Introduction
The term stress hyperglycemia describes transient increases in blood
sugar in patients without a history of diabetes mellitus (DM) that occur
during acute illness or stress. Hyperglycemia seen in cardiac surgery
patients is important in terms of its severity and its relationship with
postoperative complications.1-3 Intraoperative
hyperglycemia has been associated with increased morbidity in diabetic
patients.4 Mortality has also increased in diabetic
and non-diabetic hyperglycemic patients who underwent cardiac surgery
with cardiopulmonary bypass (CPB).5 Approximately 30%
of patients undergoing cardiac surgery have a history of DM and
approximately 60-80% of patients without DM have stress hyperglycemia,
which is defined as blood glucose value above 140 mg /
dL.6-8 It is thought that certain disorders in glucose
metabolism such as increased levels of insulin resistance, cortisol,
adrenocorticotropic hormone (ACTH), growth hormone (GH), epinephrine and
norepinephrine during cardiac surgery and CPB in patients with and
without DM contribute to hyperglycemia.9
The key determinants to maintain of tissue perfusion and cellular
integrity are adequacy of macrocirculation and delivery of oxygen at
values exceeding the current rate of consumption.10Oxygen extraction rate (O2ER) is the ratio of the body’s
oxygen consumption (VO2) to systemic oxygen delivery
(VO2 / DO2), which is a practical way to
describe the adequacy of systemic oxygen delivery.11
To our knowledge, there are no previous studies focusing on tissue
perfusion-related outcomes with the degree of hyperglycemia that may
occur in cardiac surgery patients with and without a history of DM. We
hypothesized that stress hyperglycemia may be correlated (or associated)
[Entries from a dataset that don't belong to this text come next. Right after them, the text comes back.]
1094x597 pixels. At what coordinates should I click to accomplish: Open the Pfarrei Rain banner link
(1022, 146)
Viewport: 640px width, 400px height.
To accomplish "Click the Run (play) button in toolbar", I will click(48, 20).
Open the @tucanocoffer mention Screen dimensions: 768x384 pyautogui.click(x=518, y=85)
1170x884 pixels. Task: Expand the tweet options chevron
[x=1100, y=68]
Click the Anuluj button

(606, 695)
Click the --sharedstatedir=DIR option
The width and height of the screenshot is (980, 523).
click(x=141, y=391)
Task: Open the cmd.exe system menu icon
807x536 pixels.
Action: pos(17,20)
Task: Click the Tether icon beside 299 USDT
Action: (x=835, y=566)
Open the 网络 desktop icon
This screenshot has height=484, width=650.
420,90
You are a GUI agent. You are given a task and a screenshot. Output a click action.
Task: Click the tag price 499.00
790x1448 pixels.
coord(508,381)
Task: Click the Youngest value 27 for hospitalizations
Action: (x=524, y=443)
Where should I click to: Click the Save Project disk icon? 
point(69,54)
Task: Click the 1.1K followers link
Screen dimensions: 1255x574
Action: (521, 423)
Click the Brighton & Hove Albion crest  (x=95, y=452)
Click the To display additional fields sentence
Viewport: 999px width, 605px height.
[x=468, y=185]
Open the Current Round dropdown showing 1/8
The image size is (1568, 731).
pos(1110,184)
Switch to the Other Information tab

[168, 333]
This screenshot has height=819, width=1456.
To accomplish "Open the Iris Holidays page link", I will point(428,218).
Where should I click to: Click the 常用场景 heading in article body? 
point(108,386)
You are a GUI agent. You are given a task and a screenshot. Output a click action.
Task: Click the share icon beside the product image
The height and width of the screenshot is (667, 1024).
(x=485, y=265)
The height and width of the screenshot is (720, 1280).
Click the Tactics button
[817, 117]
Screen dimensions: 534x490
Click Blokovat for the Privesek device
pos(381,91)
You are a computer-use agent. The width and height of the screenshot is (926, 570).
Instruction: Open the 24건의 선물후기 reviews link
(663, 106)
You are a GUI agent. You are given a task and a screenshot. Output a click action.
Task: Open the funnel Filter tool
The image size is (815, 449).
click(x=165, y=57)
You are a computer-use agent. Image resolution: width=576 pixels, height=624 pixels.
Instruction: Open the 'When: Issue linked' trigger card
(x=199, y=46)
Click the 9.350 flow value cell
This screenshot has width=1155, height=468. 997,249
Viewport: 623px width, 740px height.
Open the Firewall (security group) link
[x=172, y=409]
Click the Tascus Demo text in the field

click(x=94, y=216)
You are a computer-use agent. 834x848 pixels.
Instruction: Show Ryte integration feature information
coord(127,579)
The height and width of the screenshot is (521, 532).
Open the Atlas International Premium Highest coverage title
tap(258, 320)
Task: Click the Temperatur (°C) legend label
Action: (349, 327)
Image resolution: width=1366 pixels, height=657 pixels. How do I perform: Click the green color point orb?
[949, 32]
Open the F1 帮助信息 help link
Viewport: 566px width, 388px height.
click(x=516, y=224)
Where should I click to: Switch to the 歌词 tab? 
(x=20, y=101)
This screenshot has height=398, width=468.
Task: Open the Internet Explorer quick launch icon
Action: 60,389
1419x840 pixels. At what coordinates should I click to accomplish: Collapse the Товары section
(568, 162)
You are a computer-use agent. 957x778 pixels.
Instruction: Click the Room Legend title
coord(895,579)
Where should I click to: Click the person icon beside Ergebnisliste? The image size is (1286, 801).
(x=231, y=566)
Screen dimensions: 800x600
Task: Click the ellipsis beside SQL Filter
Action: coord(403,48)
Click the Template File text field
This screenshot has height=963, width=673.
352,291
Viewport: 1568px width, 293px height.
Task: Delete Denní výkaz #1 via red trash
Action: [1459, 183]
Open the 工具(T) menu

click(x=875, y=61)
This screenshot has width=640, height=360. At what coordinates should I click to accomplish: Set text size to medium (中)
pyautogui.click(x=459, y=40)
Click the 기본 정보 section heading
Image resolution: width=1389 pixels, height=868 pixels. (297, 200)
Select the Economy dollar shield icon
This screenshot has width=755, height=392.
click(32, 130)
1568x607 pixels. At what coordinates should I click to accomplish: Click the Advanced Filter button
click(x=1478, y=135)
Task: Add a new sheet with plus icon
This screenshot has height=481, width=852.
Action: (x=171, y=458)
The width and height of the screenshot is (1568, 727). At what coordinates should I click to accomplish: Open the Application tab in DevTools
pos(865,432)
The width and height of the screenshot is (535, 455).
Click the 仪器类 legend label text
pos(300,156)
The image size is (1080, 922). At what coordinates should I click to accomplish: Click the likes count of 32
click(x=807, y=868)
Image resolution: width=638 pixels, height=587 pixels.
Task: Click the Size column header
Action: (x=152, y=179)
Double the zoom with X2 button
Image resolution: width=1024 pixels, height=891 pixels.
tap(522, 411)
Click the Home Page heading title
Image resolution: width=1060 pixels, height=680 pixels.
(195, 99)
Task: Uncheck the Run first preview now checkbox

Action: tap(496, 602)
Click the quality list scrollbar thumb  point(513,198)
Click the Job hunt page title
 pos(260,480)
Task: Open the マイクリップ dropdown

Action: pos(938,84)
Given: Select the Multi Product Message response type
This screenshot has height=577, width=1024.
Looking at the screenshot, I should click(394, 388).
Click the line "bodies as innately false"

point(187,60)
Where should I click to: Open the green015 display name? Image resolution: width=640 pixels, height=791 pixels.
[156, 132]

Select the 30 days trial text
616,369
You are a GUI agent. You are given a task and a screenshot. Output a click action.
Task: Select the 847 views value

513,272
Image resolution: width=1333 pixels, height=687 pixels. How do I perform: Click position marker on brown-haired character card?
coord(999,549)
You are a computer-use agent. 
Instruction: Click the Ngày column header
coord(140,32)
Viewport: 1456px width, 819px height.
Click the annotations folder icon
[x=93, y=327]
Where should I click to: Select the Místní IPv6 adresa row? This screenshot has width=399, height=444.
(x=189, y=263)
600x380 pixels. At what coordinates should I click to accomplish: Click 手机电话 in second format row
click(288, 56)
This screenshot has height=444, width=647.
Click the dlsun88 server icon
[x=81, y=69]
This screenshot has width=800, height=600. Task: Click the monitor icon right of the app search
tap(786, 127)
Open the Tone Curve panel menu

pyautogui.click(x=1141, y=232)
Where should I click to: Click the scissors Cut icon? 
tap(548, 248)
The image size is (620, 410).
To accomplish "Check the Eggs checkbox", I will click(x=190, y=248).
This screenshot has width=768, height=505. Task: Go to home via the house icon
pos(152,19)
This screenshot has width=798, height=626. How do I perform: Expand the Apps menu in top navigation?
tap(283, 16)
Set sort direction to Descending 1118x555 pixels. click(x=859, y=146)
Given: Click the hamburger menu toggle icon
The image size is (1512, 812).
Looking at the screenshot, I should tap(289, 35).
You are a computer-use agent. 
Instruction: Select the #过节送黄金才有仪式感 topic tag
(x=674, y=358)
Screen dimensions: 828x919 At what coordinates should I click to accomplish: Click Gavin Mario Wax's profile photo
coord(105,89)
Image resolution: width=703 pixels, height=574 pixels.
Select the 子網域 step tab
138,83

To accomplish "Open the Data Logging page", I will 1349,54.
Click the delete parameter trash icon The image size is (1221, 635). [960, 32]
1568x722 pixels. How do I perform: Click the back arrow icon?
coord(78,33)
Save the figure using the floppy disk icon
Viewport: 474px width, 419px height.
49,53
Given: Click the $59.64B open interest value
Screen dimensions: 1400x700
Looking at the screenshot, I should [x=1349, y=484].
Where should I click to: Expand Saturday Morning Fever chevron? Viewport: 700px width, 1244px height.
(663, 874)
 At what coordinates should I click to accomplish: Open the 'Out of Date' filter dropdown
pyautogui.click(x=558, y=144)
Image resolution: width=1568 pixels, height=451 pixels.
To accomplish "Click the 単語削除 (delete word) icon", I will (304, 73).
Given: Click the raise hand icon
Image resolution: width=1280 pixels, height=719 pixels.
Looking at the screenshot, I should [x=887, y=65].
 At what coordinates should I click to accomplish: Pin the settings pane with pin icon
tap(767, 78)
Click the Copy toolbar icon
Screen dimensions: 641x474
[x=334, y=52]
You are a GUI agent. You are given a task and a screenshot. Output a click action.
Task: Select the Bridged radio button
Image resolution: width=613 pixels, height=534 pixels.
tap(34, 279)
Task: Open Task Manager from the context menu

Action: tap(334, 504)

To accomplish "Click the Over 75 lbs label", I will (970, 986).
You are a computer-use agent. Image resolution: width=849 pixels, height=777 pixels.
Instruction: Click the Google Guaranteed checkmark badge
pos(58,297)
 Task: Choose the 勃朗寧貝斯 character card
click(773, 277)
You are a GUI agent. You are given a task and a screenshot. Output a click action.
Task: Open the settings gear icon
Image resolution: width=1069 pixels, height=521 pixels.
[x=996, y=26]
with reduced tissue perfusion during cardiac surgery, therefore, we
closely examined a series of consecutive cases undergoing cardiac
surgery to determine the presence of stress hyperglycemia and its
relationship to tissue perfusion. Primary outcome measures were
associated with stress hyperglycemia and tissue perfusion parameters in
non-diabetic patients undergoing cardiac surgery and patients with
non-insulin-dependent diabetes mellitus (NIDDM). Data may be relevant
for tailored intervention and proper management.